─── Given records ───

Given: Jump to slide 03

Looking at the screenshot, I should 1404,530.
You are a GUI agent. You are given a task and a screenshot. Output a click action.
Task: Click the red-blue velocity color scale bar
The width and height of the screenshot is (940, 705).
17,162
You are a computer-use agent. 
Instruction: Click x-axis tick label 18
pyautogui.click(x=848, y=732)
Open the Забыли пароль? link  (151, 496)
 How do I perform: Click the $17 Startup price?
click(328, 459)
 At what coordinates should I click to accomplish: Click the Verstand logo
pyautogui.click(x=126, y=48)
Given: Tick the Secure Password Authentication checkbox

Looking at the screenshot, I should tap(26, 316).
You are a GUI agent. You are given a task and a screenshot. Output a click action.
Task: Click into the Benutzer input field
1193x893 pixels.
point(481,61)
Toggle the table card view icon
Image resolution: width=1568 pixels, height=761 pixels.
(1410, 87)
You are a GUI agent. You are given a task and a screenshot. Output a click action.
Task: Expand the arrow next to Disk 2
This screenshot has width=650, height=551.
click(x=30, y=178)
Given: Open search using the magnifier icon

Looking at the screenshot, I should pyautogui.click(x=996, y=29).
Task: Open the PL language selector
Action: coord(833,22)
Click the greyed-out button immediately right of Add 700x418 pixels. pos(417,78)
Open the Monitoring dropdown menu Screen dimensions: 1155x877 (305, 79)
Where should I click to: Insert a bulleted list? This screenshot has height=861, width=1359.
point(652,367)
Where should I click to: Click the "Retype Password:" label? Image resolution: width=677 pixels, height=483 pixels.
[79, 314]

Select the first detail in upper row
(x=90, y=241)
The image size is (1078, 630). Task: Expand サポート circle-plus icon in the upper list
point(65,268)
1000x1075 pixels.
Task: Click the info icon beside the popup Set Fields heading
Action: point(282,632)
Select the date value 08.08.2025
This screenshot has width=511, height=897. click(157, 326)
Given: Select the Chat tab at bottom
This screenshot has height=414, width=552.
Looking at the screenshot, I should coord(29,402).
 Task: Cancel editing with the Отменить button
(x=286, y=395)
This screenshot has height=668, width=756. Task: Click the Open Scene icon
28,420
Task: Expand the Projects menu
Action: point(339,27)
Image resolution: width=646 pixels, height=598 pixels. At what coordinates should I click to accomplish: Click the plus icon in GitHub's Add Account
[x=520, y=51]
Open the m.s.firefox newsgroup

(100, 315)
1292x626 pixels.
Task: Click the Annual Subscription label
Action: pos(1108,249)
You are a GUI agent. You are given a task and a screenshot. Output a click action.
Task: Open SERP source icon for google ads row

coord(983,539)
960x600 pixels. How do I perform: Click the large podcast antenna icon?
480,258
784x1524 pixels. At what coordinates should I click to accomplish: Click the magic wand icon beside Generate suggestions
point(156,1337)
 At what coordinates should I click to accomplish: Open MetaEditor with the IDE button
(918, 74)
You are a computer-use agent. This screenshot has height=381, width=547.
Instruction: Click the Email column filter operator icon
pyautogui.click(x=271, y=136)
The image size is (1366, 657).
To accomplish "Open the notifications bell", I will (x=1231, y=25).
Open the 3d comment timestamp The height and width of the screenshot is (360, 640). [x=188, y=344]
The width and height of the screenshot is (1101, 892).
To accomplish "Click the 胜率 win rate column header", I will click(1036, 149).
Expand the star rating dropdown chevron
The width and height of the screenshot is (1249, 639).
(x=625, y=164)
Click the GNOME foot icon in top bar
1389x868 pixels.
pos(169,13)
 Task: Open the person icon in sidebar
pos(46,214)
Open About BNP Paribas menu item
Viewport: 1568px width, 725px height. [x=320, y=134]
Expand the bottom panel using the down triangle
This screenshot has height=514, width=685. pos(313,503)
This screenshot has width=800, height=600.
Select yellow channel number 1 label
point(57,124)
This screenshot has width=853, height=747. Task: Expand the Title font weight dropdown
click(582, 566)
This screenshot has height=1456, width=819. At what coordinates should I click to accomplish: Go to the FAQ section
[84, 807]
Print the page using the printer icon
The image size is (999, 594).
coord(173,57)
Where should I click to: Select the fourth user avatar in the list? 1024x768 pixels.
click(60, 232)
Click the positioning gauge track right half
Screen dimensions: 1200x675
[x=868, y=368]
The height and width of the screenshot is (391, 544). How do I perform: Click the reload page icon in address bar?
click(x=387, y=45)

───

What needs to be done - When the line with "1193x893 pixels." is reached in the data above, start copying there, and copy each line exactly until the line with "Open the Monitoring" has been copied; copy nothing else.

Worked solution -
1193x893 pixels.
point(481,61)
Toggle the table card view icon
Image resolution: width=1568 pixels, height=761 pixels.
(1410, 87)
You are a GUI agent. You are given a task and a screenshot. Output a click action.
Task: Expand the arrow next to Disk 2
This screenshot has width=650, height=551.
click(x=30, y=178)
Given: Open search using the magnifier icon

Looking at the screenshot, I should pyautogui.click(x=996, y=29).
Task: Open the PL language selector
Action: coord(833,22)
Click the greyed-out button immediately right of Add 700x418 pixels. pos(417,78)
Open the Monitoring dropdown menu Screen dimensions: 1155x877 (305, 79)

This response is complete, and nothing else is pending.